However there is one thing I don't quite understand. In my view delegate I got this function:
1 2 3 4 5 6 7 8 9 10 11 12 13 14 15 | - (void)drawRect:(NSRect)dirtyRect { CGContextRef gctx = [[NSGraphicsContext currentContext] graphicsPort]; CGRect myBoundingBox; myBoundingBox = CGRectMake(0, 0, GlobalBackbuffer.BitmapWidth, GlobalBackbuffer.BitmapHeight); CGColorSpaceRef colorSpace = CGColorSpaceCreateWithName(kCGColorSpaceGenericRGB); int bitmapBytesPerRow = GlobalBackbuffer.BitmapWidth * 4; _backBuffer = CGBitmapContextCreate(GlobalBackbuffer.BitmapMemory, GlobalBackbuffer.BitmapWidth, GlobalBackbuffer.BitmapHeight, 8, bitmapBytesPerRow, colorSpace, kCGImageAlphaPremultipliedLast); CGColorSpaceRelease(colorSpace); CGImageRef backImage = CGBitmapContextCreateImage(_backBuffer); CGContextDrawImage(gctx, myBoundingBox, backImage); CGContextRelease(_backBuffer); CGImageRelease(backImage); } |
This takes a pointer to the bitmap buffer creates a bitmap context, creates a image out of that context and draws it to the screen.
The code which actually controls the bitmap is invoked in the main run loop. I'm right know animating the buffer and it works without problems which leads me to the question "why"? I'm invoking the animation function as often as the run loop gets surpassed but I'm not calling the drawRect method every time after I altered the bitmap. I'm never ever calling it. Apple says that drawRect is called when the window thinks it should repaint the view. But how does it know when the bitmap has changed?

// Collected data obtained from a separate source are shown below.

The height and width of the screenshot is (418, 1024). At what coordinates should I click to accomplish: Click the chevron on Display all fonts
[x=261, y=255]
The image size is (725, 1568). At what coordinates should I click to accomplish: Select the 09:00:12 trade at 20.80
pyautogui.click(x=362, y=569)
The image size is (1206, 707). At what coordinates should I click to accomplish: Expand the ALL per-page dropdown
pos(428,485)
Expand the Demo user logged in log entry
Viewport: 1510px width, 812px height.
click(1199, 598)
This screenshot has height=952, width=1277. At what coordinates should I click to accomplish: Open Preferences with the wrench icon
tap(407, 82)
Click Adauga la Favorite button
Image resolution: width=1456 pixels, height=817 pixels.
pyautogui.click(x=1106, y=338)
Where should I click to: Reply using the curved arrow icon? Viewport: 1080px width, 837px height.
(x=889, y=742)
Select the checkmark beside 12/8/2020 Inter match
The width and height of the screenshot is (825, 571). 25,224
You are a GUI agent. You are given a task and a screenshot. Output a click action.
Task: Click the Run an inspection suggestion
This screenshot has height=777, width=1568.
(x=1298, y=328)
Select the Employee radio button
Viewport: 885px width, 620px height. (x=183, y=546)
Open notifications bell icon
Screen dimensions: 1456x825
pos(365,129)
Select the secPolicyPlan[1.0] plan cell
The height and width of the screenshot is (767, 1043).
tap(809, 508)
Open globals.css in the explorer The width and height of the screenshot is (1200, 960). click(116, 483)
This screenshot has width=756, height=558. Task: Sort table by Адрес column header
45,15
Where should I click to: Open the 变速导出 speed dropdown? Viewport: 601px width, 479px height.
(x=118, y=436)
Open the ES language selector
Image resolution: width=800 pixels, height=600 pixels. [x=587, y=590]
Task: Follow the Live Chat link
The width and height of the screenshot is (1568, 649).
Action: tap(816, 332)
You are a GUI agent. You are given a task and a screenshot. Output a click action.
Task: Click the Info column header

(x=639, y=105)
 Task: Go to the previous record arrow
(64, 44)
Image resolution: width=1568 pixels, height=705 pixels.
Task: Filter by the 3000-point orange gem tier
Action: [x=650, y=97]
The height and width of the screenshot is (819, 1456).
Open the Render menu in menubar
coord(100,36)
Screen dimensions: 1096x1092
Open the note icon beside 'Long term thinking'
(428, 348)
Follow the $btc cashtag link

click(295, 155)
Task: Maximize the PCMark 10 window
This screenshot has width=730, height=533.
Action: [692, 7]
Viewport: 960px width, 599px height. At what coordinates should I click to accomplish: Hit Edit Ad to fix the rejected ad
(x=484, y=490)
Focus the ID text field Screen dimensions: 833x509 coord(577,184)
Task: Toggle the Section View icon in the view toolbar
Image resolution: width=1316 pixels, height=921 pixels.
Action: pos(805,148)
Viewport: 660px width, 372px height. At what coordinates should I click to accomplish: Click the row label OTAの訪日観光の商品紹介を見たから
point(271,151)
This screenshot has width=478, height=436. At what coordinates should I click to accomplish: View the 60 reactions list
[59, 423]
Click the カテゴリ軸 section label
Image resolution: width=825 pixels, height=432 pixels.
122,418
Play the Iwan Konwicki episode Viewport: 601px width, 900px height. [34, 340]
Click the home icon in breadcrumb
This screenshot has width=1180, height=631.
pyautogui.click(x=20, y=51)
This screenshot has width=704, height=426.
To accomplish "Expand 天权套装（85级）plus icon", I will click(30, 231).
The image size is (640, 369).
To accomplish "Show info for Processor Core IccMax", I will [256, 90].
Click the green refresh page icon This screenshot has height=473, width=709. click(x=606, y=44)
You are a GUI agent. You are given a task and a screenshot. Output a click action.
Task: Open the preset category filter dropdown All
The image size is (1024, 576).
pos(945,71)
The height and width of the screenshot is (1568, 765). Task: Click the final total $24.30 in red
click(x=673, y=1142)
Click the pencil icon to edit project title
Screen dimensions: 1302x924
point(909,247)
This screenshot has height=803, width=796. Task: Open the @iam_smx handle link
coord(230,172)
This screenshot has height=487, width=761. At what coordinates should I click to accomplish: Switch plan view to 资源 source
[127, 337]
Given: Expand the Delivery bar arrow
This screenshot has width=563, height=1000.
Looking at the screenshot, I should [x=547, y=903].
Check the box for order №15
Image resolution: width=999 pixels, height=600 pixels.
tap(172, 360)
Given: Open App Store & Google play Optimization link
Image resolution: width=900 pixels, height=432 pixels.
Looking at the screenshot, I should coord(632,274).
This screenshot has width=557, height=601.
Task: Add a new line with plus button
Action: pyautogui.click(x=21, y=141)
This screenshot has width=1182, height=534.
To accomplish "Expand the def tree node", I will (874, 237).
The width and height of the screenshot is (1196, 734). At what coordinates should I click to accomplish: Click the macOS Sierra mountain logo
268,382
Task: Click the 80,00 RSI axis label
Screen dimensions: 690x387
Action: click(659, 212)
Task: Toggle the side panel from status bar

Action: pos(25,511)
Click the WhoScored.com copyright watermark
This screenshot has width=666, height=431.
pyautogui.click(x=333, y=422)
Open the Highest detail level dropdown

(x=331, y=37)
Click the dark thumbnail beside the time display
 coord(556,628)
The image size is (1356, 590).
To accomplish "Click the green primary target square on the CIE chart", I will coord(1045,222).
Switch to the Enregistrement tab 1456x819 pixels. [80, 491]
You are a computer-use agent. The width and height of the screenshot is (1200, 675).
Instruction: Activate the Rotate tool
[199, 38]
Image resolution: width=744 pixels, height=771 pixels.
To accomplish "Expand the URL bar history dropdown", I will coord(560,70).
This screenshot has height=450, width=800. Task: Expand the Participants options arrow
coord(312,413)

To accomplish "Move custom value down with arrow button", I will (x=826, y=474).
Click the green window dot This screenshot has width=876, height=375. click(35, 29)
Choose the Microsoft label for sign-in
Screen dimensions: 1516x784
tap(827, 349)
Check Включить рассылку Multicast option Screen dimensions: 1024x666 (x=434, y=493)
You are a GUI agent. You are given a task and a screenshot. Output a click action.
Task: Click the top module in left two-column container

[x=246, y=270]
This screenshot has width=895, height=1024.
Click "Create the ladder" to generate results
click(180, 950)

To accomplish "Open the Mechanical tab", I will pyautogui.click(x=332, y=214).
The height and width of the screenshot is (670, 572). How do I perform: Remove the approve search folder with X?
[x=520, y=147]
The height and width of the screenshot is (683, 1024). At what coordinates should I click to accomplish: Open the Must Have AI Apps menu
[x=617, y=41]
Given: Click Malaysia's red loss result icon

Is it because [view setNeedsDisplay:YES]; is called right after the animation function? All righty, YES it does!
Is there another place where I can put the drawing code? Like doing it in a more Windows way without sending a message to view that then calls draw rect? Like an update function that gets called after animation is done without the use of delegates?
However I read that drawRect ist the only place where you can actually draw stuff. Sounds stupid to me but its the same on windows with the paint message right?
Another thing, would it make sense to use Metal for the bitmap blit? It seems to be faster then OpenGL and since the rendering is done by software until much later in the project, Metal could increase performance a bit I guess?
Next problem, how is input handled by cocoa? The IOKit seems extremely complicated.
Maybe I will just implement the keyboard stuff first. Controllers seem extremely complicated.
Could you recommend resources for implementin keyboard/gamepad input?
I tried to understand this stuff from Jeff Buck's osx layer but daaaamn there is a lot of stuff going on.
EDIT: I implemented input through casual event handling. However I've seen people using IOKit for the Keyboard as well. Are there any advantages for using the IOKit?